On the surface, these might sound like very different conversations. But together, they highlight the same truth: the future of sales belongs to leaders who can combine smart technology with deeper human connection.
Rethinking AI adoption in sales

Too often, AI in sales gets reduced to tools: automated prospecting, dashboards, or licences for ChatGPT. But as Lucy and Andrew highlighted, the real opportunity — and the real risk — lies in how AI is embedded into strategy, culture, and leadership.
For sales leaders, that means shifting the focus from “what tools should we buy?” to “how do we build a team that uses AI to achieve real business outcomes?”
Some key lessons stood out:
- AI is a team sport. Adoption shouldn’t be siloed with IT or a working group. It must be tied directly to pipeline goals, customer experience, and growth strategy.
- Culture makes or breaks it. Digital transformation often fails not because the tech doesn’t work, but because teams don’t buy in. If salespeople fear AI or don’t understand how it helps them, it won’t stick.
- Small wins beat big promises. The most successful adoption comes from starting small — experiments that save time or surface new customer insights — and then scaling.
- ROI is about reinvestment. Freeing up 5 hours a week is powerful, but only if those hours are reinvested into richer human conversations and deeper client discovery.
The message was clear: AI is not just a tool, it’s a capability. Sales leaders need to model responsible use, tell a compelling story, and ensure their teams see AI not as a threat, but as a partner in winning more meaningful business.
Client interactions at the centre of sales
In the second session hosted by Piers Bearne, the panel asked whether the sales role is now more focused on time invested with clients. Their answer was a resounding yes.
We’re already seeing it: more lunches, more face-to-face meetings, more time invested in clients. In a world where AI and digital tools can optimise almost everything, the thing that stands out most is human connection.
For sales leaders, three big lessons emerged:
- Retention is the real battleground. Winning new logos is tough; losing a customer and having to replace them is tougher. The best teams are doubling down on client understanding, re-bookings, and long-term partnerships.
- Human connection is rising in value. Online meetings are convenient, but in-person encounters build trust faster and deeper. Events themselves are one of the most powerful vehicles for this — a chance to build dozens of relationships in just a few days.
- AI isn’t replacing sales, it’s levelling it up. Tech sharpens targeting and insights, but trust still comes from people. The winning formula is smart tech plus human connection, where every conversation is more relevant and every client experience more valuable.

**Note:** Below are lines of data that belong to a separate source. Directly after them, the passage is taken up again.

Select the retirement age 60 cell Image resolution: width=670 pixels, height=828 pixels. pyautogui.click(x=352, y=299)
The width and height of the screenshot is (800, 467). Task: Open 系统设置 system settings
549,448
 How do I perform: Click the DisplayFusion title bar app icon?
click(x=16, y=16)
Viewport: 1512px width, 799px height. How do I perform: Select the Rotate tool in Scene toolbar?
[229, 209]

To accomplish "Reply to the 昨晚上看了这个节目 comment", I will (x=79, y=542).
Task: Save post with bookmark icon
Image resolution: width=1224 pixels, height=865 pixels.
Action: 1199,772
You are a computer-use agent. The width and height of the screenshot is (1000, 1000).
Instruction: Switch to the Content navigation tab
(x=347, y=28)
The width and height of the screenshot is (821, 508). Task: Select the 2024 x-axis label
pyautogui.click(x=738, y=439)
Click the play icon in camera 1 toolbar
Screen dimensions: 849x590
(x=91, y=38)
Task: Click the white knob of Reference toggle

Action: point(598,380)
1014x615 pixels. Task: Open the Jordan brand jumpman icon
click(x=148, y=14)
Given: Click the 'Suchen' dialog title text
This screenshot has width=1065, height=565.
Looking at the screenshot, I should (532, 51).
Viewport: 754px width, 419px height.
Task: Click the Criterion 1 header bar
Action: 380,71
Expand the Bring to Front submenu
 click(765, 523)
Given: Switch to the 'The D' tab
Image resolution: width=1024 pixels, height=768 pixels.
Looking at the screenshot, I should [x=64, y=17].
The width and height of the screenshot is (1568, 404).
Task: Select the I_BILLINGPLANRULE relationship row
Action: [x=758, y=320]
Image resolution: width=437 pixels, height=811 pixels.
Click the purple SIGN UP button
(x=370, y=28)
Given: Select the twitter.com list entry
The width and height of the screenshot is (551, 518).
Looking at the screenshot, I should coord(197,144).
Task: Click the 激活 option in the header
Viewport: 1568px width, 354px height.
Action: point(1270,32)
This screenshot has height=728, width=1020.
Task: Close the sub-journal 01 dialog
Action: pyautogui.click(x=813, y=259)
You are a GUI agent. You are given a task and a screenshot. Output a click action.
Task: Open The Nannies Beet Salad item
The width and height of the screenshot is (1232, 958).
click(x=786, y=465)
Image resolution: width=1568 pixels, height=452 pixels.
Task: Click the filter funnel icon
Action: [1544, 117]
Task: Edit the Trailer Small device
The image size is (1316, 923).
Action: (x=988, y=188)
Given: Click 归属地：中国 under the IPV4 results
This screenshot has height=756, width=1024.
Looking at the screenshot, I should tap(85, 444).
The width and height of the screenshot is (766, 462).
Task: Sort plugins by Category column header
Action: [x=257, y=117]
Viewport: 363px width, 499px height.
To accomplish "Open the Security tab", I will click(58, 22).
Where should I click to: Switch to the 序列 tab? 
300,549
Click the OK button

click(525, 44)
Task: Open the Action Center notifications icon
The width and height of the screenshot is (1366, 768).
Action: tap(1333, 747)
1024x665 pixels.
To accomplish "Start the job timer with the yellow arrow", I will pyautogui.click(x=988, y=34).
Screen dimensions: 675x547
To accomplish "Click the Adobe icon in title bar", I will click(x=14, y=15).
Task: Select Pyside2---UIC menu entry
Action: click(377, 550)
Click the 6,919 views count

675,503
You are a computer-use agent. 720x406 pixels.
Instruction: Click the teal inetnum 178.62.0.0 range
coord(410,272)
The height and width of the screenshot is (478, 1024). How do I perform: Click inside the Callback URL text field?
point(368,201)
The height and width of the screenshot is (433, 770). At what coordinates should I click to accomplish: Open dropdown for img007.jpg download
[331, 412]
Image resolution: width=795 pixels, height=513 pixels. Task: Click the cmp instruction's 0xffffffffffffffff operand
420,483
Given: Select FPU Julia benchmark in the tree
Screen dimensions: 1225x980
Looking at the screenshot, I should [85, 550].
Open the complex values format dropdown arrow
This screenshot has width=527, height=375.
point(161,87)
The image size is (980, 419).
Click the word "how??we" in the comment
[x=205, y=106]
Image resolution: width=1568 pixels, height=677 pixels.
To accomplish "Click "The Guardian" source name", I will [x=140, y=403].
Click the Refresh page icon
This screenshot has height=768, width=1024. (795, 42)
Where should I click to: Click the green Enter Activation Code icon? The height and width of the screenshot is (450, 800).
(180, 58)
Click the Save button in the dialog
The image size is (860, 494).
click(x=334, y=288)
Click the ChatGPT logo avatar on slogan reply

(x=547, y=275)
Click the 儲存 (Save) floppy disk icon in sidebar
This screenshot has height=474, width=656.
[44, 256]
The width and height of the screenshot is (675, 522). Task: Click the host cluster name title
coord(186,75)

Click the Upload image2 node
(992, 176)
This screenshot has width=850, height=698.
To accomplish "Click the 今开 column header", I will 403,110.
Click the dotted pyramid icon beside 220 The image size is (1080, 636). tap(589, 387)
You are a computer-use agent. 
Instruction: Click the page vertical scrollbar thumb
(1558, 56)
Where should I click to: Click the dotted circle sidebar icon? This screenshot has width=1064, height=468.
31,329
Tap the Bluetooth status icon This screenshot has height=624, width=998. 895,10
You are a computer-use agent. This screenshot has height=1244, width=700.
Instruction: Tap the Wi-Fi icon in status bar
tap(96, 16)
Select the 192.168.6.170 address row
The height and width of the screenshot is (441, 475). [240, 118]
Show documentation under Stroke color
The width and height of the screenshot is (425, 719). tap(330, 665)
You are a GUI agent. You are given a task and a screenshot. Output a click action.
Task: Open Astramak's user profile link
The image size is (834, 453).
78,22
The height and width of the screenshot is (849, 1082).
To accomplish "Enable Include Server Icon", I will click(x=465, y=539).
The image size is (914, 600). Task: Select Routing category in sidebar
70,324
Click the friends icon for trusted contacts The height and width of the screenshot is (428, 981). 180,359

As one panellist put it: “As machines get better, humans also need to get better.”
The intersection: smart tech plus human connection
So, what happens when you put these two discussions side by side? A compelling blueprint for the sales leader of the future emerges.
AI can strip out inefficiency, surface insight, and free up time. But it’s what we do with that time that matters. The most forward-thinking leaders won’t just use AI to make sales faster or easier — they’ll use it to make sales more human. Every hour saved by automation is an hour that can be reinvested in a client relationship. Every new insight surfaced by data is a chance to ask a better question, to listen more deeply, to build more trust.
The challenge for sales leaders is balance: equipping teams with the right tools, while doubling down on the human skills that build loyalty. If AI is embedded thoughtfully, and culture encourages salespeople to see it as an enabler, the outcome is a sales function that’s both smarter and more human.
Final thought:
The future of sales isn’t about choosing between AI and relationships. It’s about bringing the two together to create more value for customers, and more success for sales teams.
At the AEO Conference, two very different sessions pointed to the same conclusion: the teams that win won’t be the ones with the best tech or the most lunches, but the ones that know how to weave both into a strategy built on trust, insight, and human connection.